◆ **Exercise brief**:
Please transcribe the entries below without changing a single character.

◆ **Data records**:
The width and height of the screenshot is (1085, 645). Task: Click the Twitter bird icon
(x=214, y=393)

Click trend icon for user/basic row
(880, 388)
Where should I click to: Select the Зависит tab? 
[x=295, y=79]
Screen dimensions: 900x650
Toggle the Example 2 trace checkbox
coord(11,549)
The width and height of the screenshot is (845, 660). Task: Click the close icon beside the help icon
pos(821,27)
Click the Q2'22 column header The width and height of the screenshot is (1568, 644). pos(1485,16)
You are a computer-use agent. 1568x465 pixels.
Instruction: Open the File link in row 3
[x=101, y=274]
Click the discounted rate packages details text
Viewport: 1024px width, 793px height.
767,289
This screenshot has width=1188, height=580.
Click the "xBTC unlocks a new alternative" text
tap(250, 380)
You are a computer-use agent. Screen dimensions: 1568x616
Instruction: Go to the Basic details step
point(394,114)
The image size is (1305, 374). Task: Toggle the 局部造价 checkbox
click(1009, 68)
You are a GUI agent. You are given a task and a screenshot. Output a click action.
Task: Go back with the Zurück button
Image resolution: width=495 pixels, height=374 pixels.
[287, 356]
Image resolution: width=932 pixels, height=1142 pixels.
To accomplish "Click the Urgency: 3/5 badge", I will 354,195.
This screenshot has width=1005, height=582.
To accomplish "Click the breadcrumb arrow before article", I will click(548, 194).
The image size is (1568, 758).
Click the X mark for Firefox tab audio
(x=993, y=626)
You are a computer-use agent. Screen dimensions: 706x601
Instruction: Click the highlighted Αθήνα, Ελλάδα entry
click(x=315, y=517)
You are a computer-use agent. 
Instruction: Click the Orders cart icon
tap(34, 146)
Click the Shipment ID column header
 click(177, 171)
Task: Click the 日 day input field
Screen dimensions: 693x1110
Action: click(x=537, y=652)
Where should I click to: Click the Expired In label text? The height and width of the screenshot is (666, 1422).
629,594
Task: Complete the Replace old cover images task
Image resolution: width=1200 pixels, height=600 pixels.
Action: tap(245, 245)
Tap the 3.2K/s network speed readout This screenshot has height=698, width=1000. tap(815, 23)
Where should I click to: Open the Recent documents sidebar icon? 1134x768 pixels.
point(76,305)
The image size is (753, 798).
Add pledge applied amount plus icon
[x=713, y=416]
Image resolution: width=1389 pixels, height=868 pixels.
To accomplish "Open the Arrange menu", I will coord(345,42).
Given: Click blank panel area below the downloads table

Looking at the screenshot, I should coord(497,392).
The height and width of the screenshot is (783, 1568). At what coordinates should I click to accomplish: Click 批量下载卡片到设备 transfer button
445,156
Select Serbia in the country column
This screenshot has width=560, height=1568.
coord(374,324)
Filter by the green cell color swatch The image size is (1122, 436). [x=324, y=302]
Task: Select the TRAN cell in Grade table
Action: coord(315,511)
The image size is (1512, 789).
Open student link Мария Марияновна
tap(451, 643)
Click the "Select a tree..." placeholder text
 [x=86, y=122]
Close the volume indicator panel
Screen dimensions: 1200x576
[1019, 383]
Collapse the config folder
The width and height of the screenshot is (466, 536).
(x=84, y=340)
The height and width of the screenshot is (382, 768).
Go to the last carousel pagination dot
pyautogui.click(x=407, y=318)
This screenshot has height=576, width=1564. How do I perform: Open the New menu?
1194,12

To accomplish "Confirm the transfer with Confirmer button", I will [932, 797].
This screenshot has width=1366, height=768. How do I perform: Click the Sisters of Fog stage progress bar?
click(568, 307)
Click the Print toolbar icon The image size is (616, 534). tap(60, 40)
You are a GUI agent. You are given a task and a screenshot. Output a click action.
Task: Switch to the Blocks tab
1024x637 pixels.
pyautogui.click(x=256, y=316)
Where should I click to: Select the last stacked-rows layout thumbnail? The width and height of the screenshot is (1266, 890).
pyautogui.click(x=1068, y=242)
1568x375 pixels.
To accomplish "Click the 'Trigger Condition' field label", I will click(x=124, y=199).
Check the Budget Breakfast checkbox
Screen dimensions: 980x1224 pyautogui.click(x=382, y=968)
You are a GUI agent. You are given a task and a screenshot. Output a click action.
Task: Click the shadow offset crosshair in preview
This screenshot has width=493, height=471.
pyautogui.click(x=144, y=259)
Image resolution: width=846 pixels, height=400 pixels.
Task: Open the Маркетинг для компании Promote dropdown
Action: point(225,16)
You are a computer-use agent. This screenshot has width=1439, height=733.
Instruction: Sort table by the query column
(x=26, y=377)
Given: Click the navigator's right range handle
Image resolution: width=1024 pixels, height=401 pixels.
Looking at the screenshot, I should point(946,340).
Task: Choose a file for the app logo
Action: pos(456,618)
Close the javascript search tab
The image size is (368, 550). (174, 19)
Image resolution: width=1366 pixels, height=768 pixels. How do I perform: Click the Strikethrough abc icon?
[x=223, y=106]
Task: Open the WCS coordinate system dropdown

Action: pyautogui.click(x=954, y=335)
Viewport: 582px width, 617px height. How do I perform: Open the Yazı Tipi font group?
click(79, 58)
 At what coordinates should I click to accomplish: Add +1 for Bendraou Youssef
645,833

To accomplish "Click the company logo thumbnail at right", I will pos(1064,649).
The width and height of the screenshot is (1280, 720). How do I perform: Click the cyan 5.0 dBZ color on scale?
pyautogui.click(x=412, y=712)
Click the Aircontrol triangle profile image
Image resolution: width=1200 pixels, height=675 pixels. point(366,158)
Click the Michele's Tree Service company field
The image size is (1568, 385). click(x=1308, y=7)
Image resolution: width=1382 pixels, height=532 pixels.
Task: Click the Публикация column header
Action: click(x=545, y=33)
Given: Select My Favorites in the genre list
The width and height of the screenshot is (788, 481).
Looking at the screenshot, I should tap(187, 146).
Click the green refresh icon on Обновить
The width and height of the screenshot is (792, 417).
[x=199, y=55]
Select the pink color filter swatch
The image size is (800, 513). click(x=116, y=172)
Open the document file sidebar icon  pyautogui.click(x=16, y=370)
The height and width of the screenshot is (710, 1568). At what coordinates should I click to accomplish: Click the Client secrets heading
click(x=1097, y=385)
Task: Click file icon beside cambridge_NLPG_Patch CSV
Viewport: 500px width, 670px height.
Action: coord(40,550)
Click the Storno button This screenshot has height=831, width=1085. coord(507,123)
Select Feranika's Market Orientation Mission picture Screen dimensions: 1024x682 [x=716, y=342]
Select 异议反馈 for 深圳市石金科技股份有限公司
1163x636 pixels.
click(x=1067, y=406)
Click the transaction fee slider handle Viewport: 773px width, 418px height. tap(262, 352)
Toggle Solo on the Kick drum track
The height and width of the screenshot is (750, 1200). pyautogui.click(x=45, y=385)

◆ **Reply to the exercise**:
The width and height of the screenshot is (1085, 645). Task: Click the Twitter bird icon
(x=214, y=393)

Click trend icon for user/basic row
(880, 388)
Where should I click to: Select the Зависит tab? 
[x=295, y=79]
Screen dimensions: 900x650
Toggle the Example 2 trace checkbox
coord(11,549)
The width and height of the screenshot is (845, 660). Task: Click the close icon beside the help icon
pos(821,27)
Click the Q2'22 column header The width and height of the screenshot is (1568, 644). pos(1485,16)
You are a computer-use agent. 1568x465 pixels.
Instruction: Open the File link in row 3
[x=101, y=274]
Click the discounted rate packages details text
Viewport: 1024px width, 793px height.
767,289
This screenshot has width=1188, height=580.
Click the "xBTC unlocks a new alternative" text
tap(250, 380)
You are a computer-use agent. Screen dimensions: 1568x616
Instruction: Go to the Basic details step
point(394,114)
The image size is (1305, 374). Task: Toggle the 局部造价 checkbox
click(1009, 68)
You are a GUI agent. You are given a task and a screenshot. Output a click action.
Task: Go back with the Zurück button
Image resolution: width=495 pixels, height=374 pixels.
[287, 356]
Image resolution: width=932 pixels, height=1142 pixels.
To accomplish "Click the Urgency: 3/5 badge", I will 354,195.
This screenshot has width=1005, height=582.
To accomplish "Click the breadcrumb arrow before article", I will click(548, 194).
The image size is (1568, 758).
Click the X mark for Firefox tab audio
(x=993, y=626)
You are a computer-use agent. Screen dimensions: 706x601
Instruction: Click the highlighted Αθήνα, Ελλάδα entry
click(x=315, y=517)
You are a computer-use agent. 
Instruction: Click the Orders cart icon
tap(34, 146)
Click the Shipment ID column header
 click(177, 171)
Task: Click the 日 day input field
Screen dimensions: 693x1110
Action: click(x=537, y=652)
Where should I click to: Click the Expired In label text? The height and width of the screenshot is (666, 1422).
629,594
Task: Complete the Replace old cover images task
Image resolution: width=1200 pixels, height=600 pixels.
Action: tap(245, 245)
Tap the 3.2K/s network speed readout This screenshot has height=698, width=1000. tap(815, 23)
Where should I click to: Open the Recent documents sidebar icon? 1134x768 pixels.
point(76,305)
The image size is (753, 798).
Add pledge applied amount plus icon
[x=713, y=416]
Image resolution: width=1389 pixels, height=868 pixels.
To accomplish "Open the Arrange menu", I will coord(345,42).
Given: Click blank panel area below the downloads table

Looking at the screenshot, I should coord(497,392).
The height and width of the screenshot is (783, 1568). At what coordinates should I click to accomplish: Click 批量下载卡片到设备 transfer button
445,156
Select Serbia in the country column
This screenshot has width=560, height=1568.
coord(374,324)
Filter by the green cell color swatch The image size is (1122, 436). [x=324, y=302]
Task: Select the TRAN cell in Grade table
Action: coord(315,511)
The image size is (1512, 789).
Open student link Мария Марияновна
tap(451, 643)
Click the "Select a tree..." placeholder text
 [x=86, y=122]
Close the volume indicator panel
Screen dimensions: 1200x576
[1019, 383]
Collapse the config folder
The width and height of the screenshot is (466, 536).
(x=84, y=340)
The height and width of the screenshot is (382, 768).
Go to the last carousel pagination dot
pyautogui.click(x=407, y=318)
This screenshot has height=576, width=1564. How do I perform: Open the New menu?
1194,12

To accomplish "Confirm the transfer with Confirmer button", I will [932, 797].
This screenshot has width=1366, height=768. How do I perform: Click the Sisters of Fog stage progress bar?
click(568, 307)
Click the Print toolbar icon The image size is (616, 534). tap(60, 40)
You are a GUI agent. You are given a task and a screenshot. Output a click action.
Task: Switch to the Blocks tab
1024x637 pixels.
pyautogui.click(x=256, y=316)
Where should I click to: Select the last stacked-rows layout thumbnail? The width and height of the screenshot is (1266, 890).
pyautogui.click(x=1068, y=242)
1568x375 pixels.
To accomplish "Click the 'Trigger Condition' field label", I will click(x=124, y=199).
Check the Budget Breakfast checkbox
Screen dimensions: 980x1224 pyautogui.click(x=382, y=968)
You are a GUI agent. You are given a task and a screenshot. Output a click action.
Task: Click the shadow offset crosshair in preview
This screenshot has width=493, height=471.
pyautogui.click(x=144, y=259)
Image resolution: width=846 pixels, height=400 pixels.
Task: Open the Маркетинг для компании Promote dropdown
Action: point(225,16)
You are a computer-use agent. This screenshot has width=1439, height=733.
Instruction: Sort table by the query column
(x=26, y=377)
Given: Click the navigator's right range handle
Image resolution: width=1024 pixels, height=401 pixels.
Looking at the screenshot, I should point(946,340).
Task: Choose a file for the app logo
Action: pos(456,618)
Close the javascript search tab
The image size is (368, 550). (174, 19)
Image resolution: width=1366 pixels, height=768 pixels. How do I perform: Click the Strikethrough abc icon?
[x=223, y=106]
Task: Open the WCS coordinate system dropdown

Action: pyautogui.click(x=954, y=335)
Viewport: 582px width, 617px height. How do I perform: Open the Yazı Tipi font group?
click(79, 58)
 At what coordinates should I click to accomplish: Add +1 for Bendraou Youssef
645,833

To accomplish "Click the company logo thumbnail at right", I will pos(1064,649).
The width and height of the screenshot is (1280, 720). How do I perform: Click the cyan 5.0 dBZ color on scale?
pyautogui.click(x=412, y=712)
Click the Aircontrol triangle profile image
Image resolution: width=1200 pixels, height=675 pixels. point(366,158)
Click the Michele's Tree Service company field
The image size is (1568, 385). click(x=1308, y=7)
Image resolution: width=1382 pixels, height=532 pixels.
Task: Click the Публикация column header
Action: click(x=545, y=33)
Given: Select My Favorites in the genre list
The width and height of the screenshot is (788, 481).
Looking at the screenshot, I should tap(187, 146).
Click the green refresh icon on Обновить
The width and height of the screenshot is (792, 417).
[x=199, y=55]
Select the pink color filter swatch
The image size is (800, 513). click(x=116, y=172)
Open the document file sidebar icon  pyautogui.click(x=16, y=370)
The height and width of the screenshot is (710, 1568). At what coordinates should I click to accomplish: Click the Client secrets heading
click(x=1097, y=385)
Task: Click file icon beside cambridge_NLPG_Patch CSV
Viewport: 500px width, 670px height.
Action: coord(40,550)
Click the Storno button This screenshot has height=831, width=1085. coord(507,123)
Select Feranika's Market Orientation Mission picture Screen dimensions: 1024x682 [x=716, y=342]
Select 异议反馈 for 深圳市石金科技股份有限公司
1163x636 pixels.
click(x=1067, y=406)
Click the transaction fee slider handle Viewport: 773px width, 418px height. tap(262, 352)
Toggle Solo on the Kick drum track
The height and width of the screenshot is (750, 1200). pyautogui.click(x=45, y=385)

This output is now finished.